Sebelum menuju Pantai Parangtritis, Gameo mengarahkan kemudinya menuju sebuah toko oleh-oleh ternama di daerah Yogyakarta. Tidak seperti biasanya, kali ini Gameo tampak bersemangat dan sibuk mencari makanan apa yang sekiranya akan dia beli. Biasanya kalau sudah urusan belanja hal-hal seperti ini, dia paling malas dan sangat acuh. Paling berinisiatif membawakan keranjang belanja dan aku yang sibuk memilih snack apa saja yang akan dibeli.
Entah kenapa kali ini Gameo yang jauh lebih semangat dibandingkan aku, mungkin karena kondisi hatiku masih dalam fase galau stadium 3 hingga aku merasa tak bersemangat dalam melakukan hal apapun. Apa boleh buat, insiden di basement itu diluar kendaliku dan Gameo. Tuhan mempertemukanku dengan Maghi tanpa aba-aba maupun prediksi sedikitpun dalam pikirku.
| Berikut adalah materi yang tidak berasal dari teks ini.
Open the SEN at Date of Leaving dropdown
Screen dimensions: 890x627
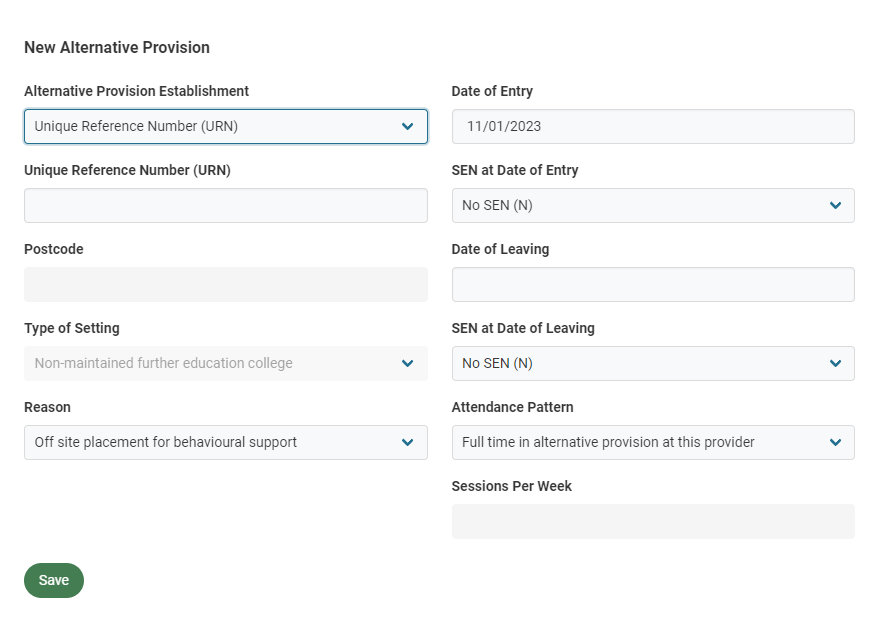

Mana kutahu pula jika dia sedang berada di Yogyakarta saat ini.
"Tumben lo semangat banget milihin makanannya, biasanya juga cuma jadi pembawa keranjang belanja dan gue yang sibuk milih," celetukku pada Gameo.
"Ya abisnya, lo lagi galau gitu. Loyo banget kayak koyo. Ya gue inisiatif aja lebih aktif dari lo, masa kita pulang ke Jakarta nanti gak bawa apa-apa? Sayang banget jauh-jauh kesini gak bawa oleh-oleh," ucap Gameo santai.
"Tapi itu yang lo pilih udah banyak banget loh, Me. Mau buat siapa coba? Kan di rumah lo cuma ada Kak Gaby sama Bi Narsih."
"Nanti gue ajak lo deh, biar tahu sebagian ini untuk siapa."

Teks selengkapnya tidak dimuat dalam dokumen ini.